DATA TO PROCESS >>

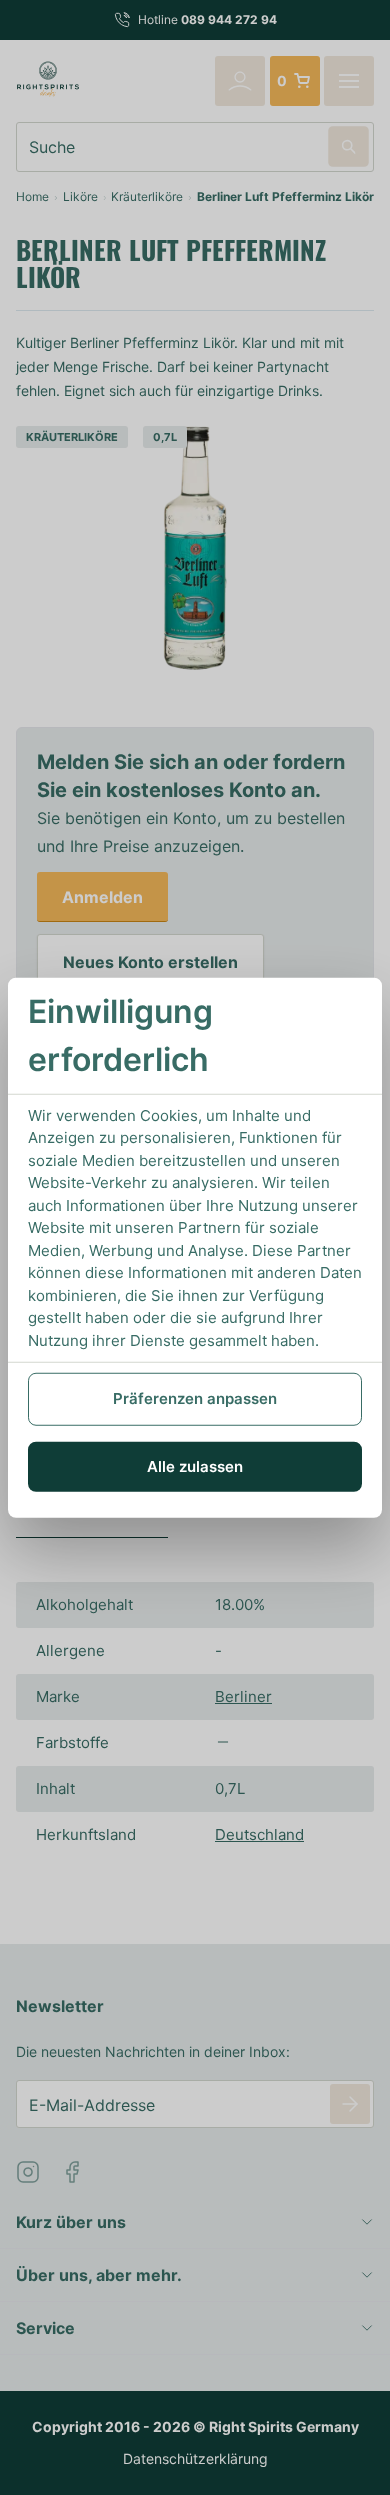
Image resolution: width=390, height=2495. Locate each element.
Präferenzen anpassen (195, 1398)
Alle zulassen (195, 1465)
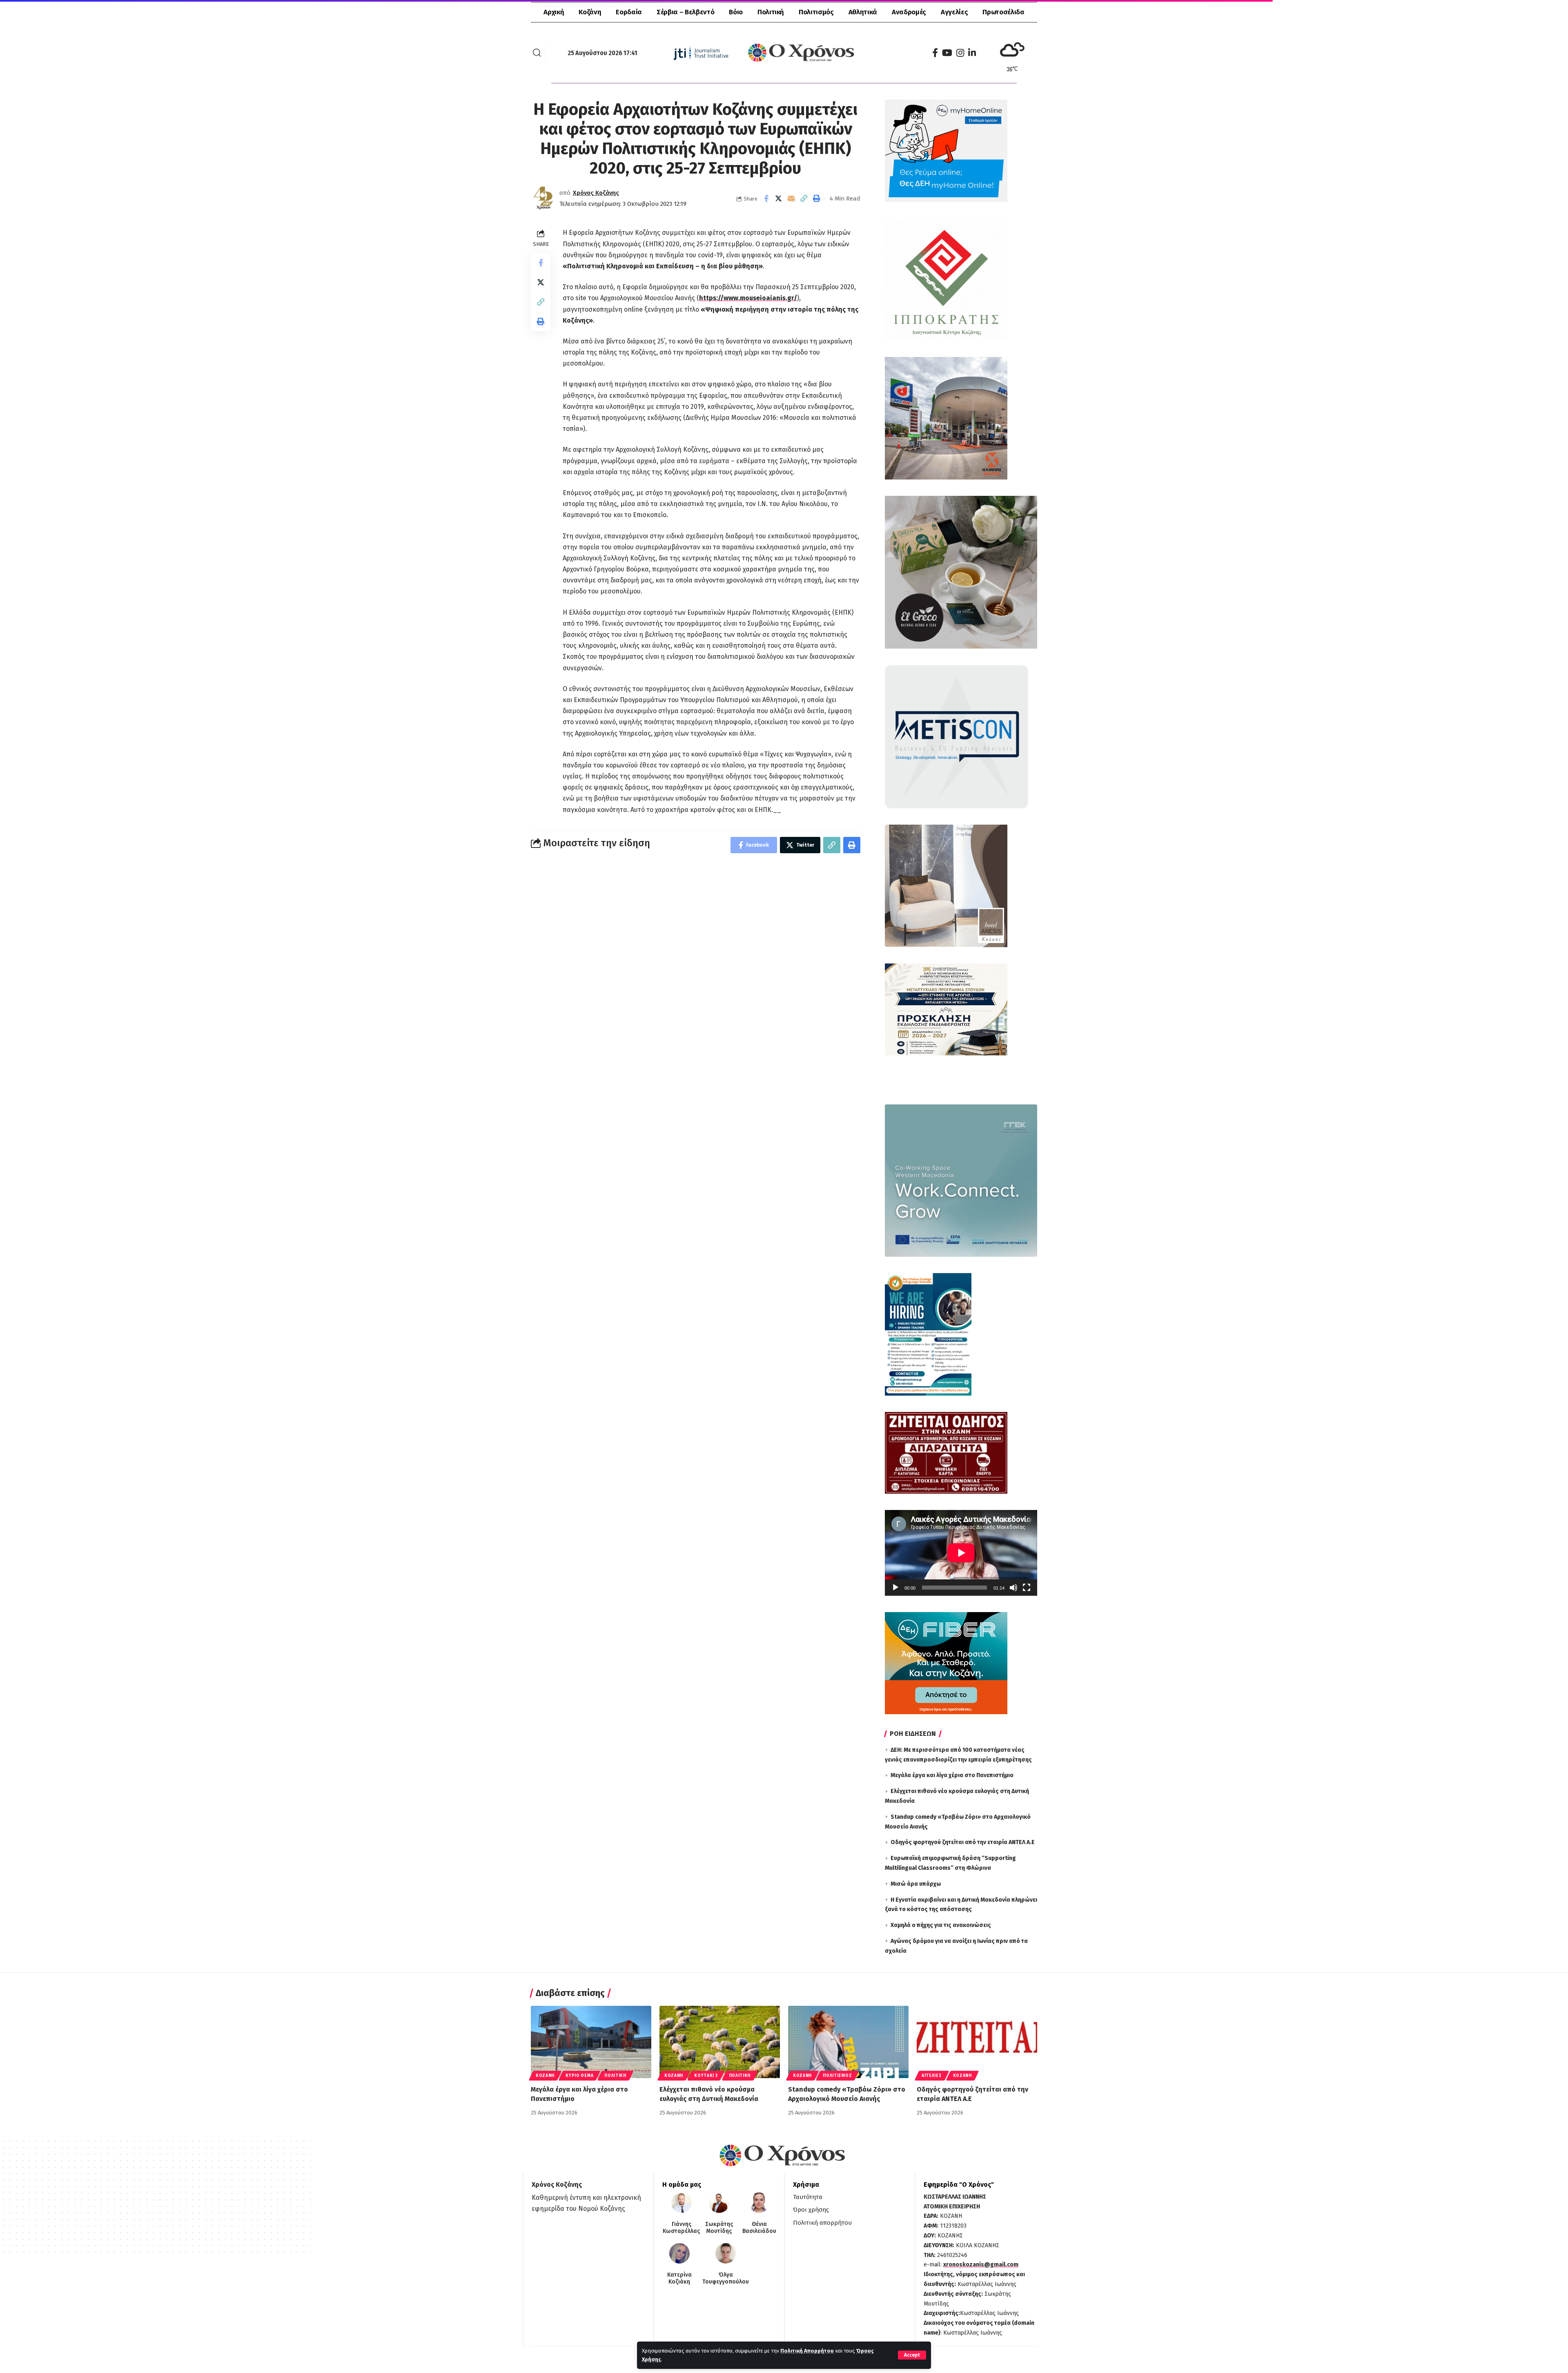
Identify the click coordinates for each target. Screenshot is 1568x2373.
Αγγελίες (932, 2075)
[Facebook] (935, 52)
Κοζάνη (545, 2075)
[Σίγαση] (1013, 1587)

TASK TO CARRY OUT >>
Please retype every entry above exactly, leaving out any picture.

EXERCISE RESULT >>
Image resolution: width=390, height=2495. Locate each element.
Präferenzen anpassen (195, 1398)
Alle zulassen (195, 1465)
Identify the click coordinates for each target. Screenshot is 1568x2373.
Αγγελίες (932, 2075)
[Facebook] (935, 52)
Κοζάνη (545, 2075)
[Σίγαση] (1013, 1587)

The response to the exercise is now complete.